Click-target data
--

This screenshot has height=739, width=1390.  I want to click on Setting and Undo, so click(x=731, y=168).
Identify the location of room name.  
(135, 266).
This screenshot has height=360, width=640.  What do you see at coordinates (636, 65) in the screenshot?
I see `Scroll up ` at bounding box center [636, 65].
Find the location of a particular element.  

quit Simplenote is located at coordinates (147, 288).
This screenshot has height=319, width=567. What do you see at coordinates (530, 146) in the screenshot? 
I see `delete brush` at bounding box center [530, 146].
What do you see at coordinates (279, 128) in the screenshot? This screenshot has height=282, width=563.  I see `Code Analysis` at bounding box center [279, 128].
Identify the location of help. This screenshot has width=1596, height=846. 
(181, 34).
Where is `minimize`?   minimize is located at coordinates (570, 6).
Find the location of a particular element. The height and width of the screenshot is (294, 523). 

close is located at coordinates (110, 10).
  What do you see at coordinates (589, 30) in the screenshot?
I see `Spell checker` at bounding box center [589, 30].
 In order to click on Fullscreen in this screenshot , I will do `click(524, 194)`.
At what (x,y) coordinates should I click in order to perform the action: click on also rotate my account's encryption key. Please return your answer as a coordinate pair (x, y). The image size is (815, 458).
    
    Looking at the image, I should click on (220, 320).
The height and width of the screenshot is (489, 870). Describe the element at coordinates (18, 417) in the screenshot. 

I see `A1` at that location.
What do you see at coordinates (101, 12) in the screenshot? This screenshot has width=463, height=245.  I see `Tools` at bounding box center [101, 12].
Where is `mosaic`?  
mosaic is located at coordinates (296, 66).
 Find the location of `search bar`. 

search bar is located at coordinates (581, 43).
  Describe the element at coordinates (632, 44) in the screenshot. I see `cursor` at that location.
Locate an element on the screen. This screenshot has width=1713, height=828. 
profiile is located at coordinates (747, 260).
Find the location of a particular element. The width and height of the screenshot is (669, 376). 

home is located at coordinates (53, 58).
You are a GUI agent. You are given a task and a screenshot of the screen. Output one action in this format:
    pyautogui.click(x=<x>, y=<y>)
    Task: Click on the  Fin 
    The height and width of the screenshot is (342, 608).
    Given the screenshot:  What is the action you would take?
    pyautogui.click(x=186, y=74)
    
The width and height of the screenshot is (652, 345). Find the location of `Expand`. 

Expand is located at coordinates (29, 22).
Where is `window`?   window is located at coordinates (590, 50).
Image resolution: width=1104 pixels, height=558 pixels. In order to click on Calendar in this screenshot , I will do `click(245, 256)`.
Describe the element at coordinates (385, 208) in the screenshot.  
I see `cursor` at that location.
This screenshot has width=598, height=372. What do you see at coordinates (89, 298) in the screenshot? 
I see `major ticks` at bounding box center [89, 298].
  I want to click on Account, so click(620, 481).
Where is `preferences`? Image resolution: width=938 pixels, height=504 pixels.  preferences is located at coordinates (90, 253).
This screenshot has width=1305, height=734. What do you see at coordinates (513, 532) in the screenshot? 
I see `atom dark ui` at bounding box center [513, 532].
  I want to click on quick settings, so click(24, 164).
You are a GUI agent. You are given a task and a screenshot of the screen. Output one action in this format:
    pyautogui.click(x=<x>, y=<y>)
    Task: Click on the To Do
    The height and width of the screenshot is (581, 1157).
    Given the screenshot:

--

Revise the lines above by changing "particular element" to "specific element" wherever it occurs, and leave everything else as it is.

● Task solution:
This screenshot has height=739, width=1390.  I want to click on Setting and Undo, so click(x=731, y=168).
Identify the location of room name.  
(135, 266).
This screenshot has height=360, width=640.  What do you see at coordinates (636, 65) in the screenshot?
I see `Scroll up ` at bounding box center [636, 65].
Find the location of a specific element.  

quit Simplenote is located at coordinates (147, 288).
This screenshot has height=319, width=567. What do you see at coordinates (530, 146) in the screenshot? 
I see `delete brush` at bounding box center [530, 146].
What do you see at coordinates (279, 128) in the screenshot? This screenshot has height=282, width=563.  I see `Code Analysis` at bounding box center [279, 128].
Identify the location of help. This screenshot has width=1596, height=846. 
(181, 34).
Where is `minimize`?   minimize is located at coordinates (570, 6).
Find the location of a specific element. The height and width of the screenshot is (294, 523). 

close is located at coordinates (110, 10).
  What do you see at coordinates (589, 30) in the screenshot?
I see `Spell checker` at bounding box center [589, 30].
 In order to click on Fullscreen in this screenshot , I will do `click(524, 194)`.
At what (x,y) coordinates should I click in order to perform the action: click on also rotate my account's encryption key. Please return your answer as a coordinate pair (x, y). The image size is (815, 458).
    
    Looking at the image, I should click on (220, 320).
The height and width of the screenshot is (489, 870). Describe the element at coordinates (18, 417) in the screenshot. 

I see `A1` at that location.
What do you see at coordinates (101, 12) in the screenshot? This screenshot has width=463, height=245.  I see `Tools` at bounding box center [101, 12].
Where is `mosaic`?  
mosaic is located at coordinates (296, 66).
 Find the location of `search bar`. 

search bar is located at coordinates (581, 43).
  Describe the element at coordinates (632, 44) in the screenshot. I see `cursor` at that location.
Locate an element on the screen. This screenshot has width=1713, height=828. 
profiile is located at coordinates (747, 260).
Find the location of a specific element. The width and height of the screenshot is (669, 376). 

home is located at coordinates (53, 58).
You are a GUI agent. You are given a task and a screenshot of the screen. Output one action in this format:
    pyautogui.click(x=<x>, y=<y>)
    Task: Click on the  Fin 
    The height and width of the screenshot is (342, 608).
    Given the screenshot:  What is the action you would take?
    pyautogui.click(x=186, y=74)
    
The width and height of the screenshot is (652, 345). Find the location of `Expand`. 

Expand is located at coordinates (29, 22).
Where is `window`?   window is located at coordinates (590, 50).
Image resolution: width=1104 pixels, height=558 pixels. In order to click on Calendar in this screenshot , I will do `click(245, 256)`.
Describe the element at coordinates (385, 208) in the screenshot.  
I see `cursor` at that location.
This screenshot has width=598, height=372. What do you see at coordinates (89, 298) in the screenshot? 
I see `major ticks` at bounding box center [89, 298].
  I want to click on Account, so click(620, 481).
Where is `preferences`? Image resolution: width=938 pixels, height=504 pixels.  preferences is located at coordinates (90, 253).
This screenshot has width=1305, height=734. What do you see at coordinates (513, 532) in the screenshot? 
I see `atom dark ui` at bounding box center [513, 532].
  I want to click on quick settings, so click(24, 164).
You are a GUI agent. You are given a task and a screenshot of the screen. Output one action in this format:
    pyautogui.click(x=<x>, y=<y>)
    Task: Click on the To Do
    The height and width of the screenshot is (581, 1157).
    Given the screenshot:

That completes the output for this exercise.